+++ Material for the task

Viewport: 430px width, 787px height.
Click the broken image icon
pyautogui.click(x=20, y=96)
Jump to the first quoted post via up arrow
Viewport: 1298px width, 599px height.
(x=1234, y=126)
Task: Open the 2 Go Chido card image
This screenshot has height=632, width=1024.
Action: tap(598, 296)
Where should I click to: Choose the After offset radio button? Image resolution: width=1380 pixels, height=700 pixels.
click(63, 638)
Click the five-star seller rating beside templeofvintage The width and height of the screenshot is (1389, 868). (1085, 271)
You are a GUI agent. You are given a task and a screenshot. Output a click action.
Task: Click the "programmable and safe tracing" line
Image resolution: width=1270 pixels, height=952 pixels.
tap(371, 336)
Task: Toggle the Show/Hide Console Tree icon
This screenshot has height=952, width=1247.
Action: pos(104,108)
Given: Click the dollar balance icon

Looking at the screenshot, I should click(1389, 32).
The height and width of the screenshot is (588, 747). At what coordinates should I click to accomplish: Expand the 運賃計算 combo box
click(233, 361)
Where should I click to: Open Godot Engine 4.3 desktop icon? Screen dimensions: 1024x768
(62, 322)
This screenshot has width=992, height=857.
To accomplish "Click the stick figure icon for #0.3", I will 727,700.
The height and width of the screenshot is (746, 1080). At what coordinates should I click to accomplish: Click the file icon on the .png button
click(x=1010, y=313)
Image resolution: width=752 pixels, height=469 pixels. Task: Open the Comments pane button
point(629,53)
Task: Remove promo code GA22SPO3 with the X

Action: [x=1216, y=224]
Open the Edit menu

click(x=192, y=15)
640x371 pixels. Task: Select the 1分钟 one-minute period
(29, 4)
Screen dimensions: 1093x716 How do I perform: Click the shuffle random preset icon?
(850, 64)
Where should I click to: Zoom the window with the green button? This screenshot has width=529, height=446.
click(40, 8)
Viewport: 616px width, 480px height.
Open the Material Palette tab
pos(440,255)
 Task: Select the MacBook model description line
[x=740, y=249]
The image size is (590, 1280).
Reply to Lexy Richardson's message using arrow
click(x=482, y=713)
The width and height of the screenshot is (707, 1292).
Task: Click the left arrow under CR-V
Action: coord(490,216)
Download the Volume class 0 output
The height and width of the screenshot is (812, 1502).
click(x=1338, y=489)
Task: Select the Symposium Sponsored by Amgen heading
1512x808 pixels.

++++++

### [About this exercise]
Give again, word for word, every line from the one holding "The height and width of the screenshot is (812, 1502)." to the end of the data.

### [Response]
The height and width of the screenshot is (812, 1502).
click(x=1338, y=489)
Task: Select the Symposium Sponsored by Amgen heading
1512x808 pixels.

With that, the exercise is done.